**Exercise details**
Could you output exactly the lines from the one containing "Open Chad Johnson's profile picture" through the end of the records below, and nothing more?

**Collected data**
*** Begin section ***
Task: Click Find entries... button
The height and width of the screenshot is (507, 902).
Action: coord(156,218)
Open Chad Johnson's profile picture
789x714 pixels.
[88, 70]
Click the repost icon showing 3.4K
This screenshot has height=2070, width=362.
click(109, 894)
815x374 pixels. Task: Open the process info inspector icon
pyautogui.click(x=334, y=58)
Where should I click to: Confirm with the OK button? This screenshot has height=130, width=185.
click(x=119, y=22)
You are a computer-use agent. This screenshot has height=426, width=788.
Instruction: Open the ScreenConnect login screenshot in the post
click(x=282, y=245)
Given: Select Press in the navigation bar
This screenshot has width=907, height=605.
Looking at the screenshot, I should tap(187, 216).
*** End section ***
**Answer space**
Open Chad Johnson's profile picture
789x714 pixels.
[88, 70]
Click the repost icon showing 3.4K
This screenshot has height=2070, width=362.
click(109, 894)
815x374 pixels. Task: Open the process info inspector icon
pyautogui.click(x=334, y=58)
Where should I click to: Confirm with the OK button? This screenshot has height=130, width=185.
click(x=119, y=22)
You are a computer-use agent. This screenshot has height=426, width=788.
Instruction: Open the ScreenConnect login screenshot in the post
click(x=282, y=245)
Given: Select Press in the navigation bar
This screenshot has width=907, height=605.
Looking at the screenshot, I should tap(187, 216).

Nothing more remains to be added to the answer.